URGENT : Rafael Grossi, chef de l’AIEA, sous protection renforcée après une menace
VIENNE, Autriche – Le directeur général de l’Agence internationale de l’énergie atomique (AIEA), Rafael Grossi, bénéficie désormais d’une protection policière spéciale fournie par l’Autriche, suite à une menace non spécifiée. L’AIEA a confirmé mercredi que Grossi est protégé par une unité d’élite de la police autrichienne, le COBRA.
L’unité COBRA, spécialisée dans la lutte contre le terrorisme, les sauvetages d’otages et les interventions en cas de tirs de masse, est également chargée de la protection personnelle de hauts responsables autrichiens, ainsi que des ambassadeurs des États-Unis et d’Israël en Autriche.
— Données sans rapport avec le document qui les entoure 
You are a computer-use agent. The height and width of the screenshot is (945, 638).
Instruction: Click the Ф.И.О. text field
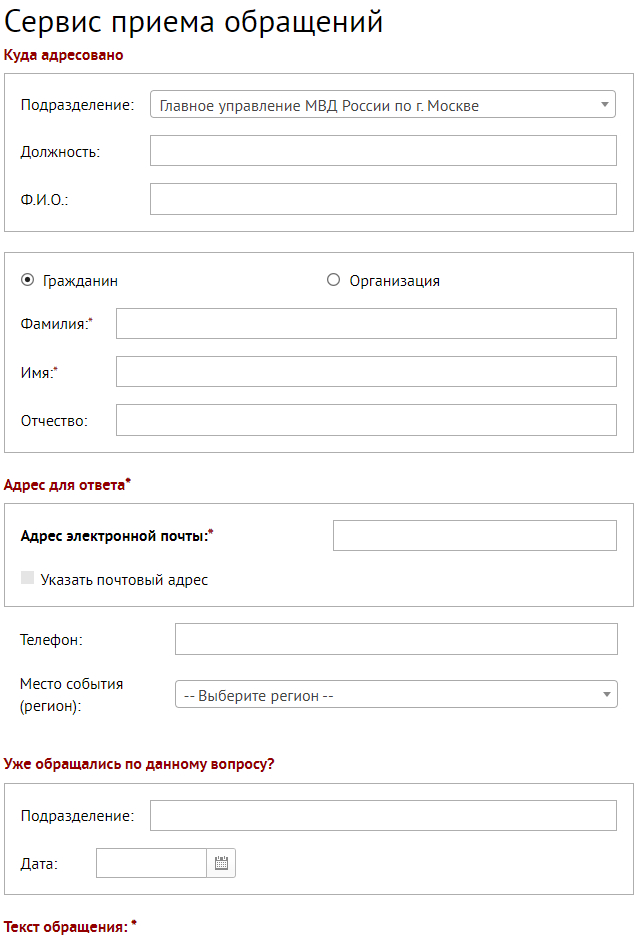click(x=383, y=199)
“Nous pouvons confirmer que l’Autriche a fourni une unité COBRA, mais nous ne pouvons pas confirmer d’où vient la menace spécifique”, a déclaré Fredrik Dahl, porte-parole de l’AIEA.
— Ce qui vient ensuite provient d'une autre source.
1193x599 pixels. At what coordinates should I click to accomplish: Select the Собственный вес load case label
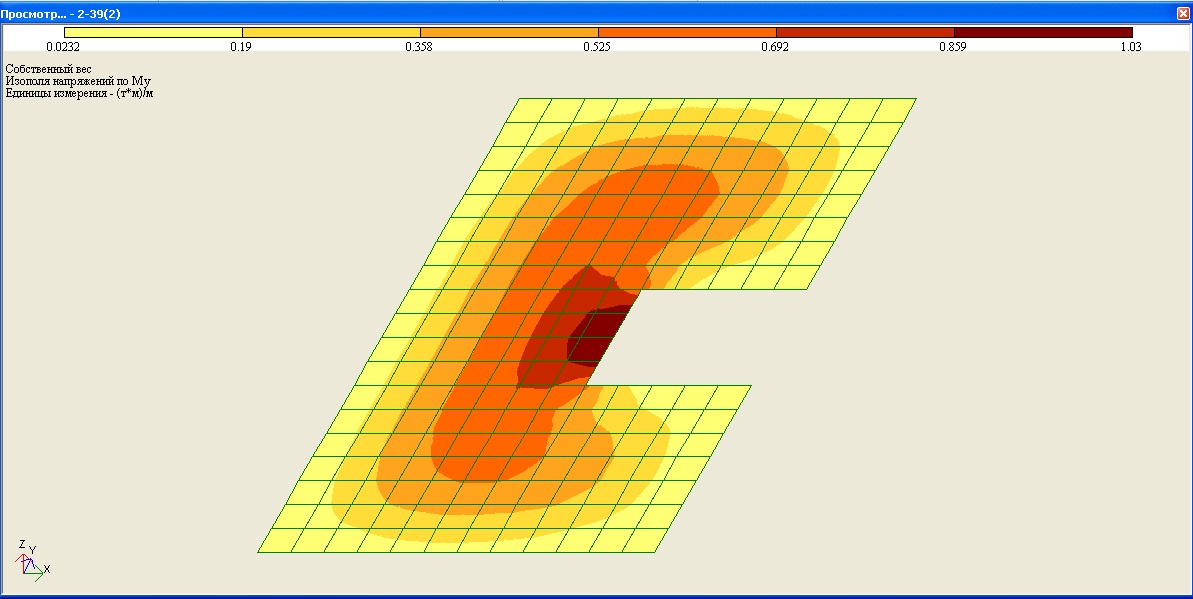pyautogui.click(x=48, y=69)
Cette protection accrue intervient dans un contexte de tensions internationales croissantes concernant le programme nucléaire iranien et les discussions autour de la possible réactivation des sanctions de l’ONU, connues sous le nom de “Snapback sanctions”. L’AIEA joue un rôle crucial dans la surveillance des activités nucléaires iraniennes et la vérification du respect des accords internationaux.
Contexte : L’AIEA et la prolifération nucléaire
L’Agence internationale de l’énergie atomique (AIEA) est l’organisation intergouvernementale chargée de promouvoir l’utilisation pacifique de l’énergie nucléaire et de prévenir sa prolifération. Fondée en 1957, l’AIEA joue un rôle essentiel dans la vérification du respect des traités internationaux en matière d’énergie nucléaire, notamment le traité sur la non-prolifération des armes nucléaires (TNP).L’AIEA effectue des inspections régulières des installations nucléaires dans le monde entier pour s’assurer que les matières nucléaires ne sont pas détournées à des fins militaires. Elle fournit également une assistance technique aux États membres pour les aider à développer et à utiliser l’énergie nucléaire de manière sûre et sécurisée.
La question du programme nucléaire iranien est l’une des préoccupations majeures de l’AIEA depuis de nombreuses années. L’agence a exprimé à plusieurs reprises son inquiétude quant au manque de transparence du programme iranien et à la possibilité qu’il soit utilisé pour développer des armes nucléaires.
Les “Snapback sanctions” sont un mécanisme prévu dans le cadre de l’accord nucléaire iranien (JCPOA) de 2015. Elles permettraient aux États-Unis de rétablir les sanctions de l’ONU qui avaient été levées en vertu de l’accord, même si les États-Unis se sont retirés de l’accord en 2018.La réactivation de ces sanctions pourrait avoir des conséquences importantes pour l’économie iranienne et pour la stabilité régionale.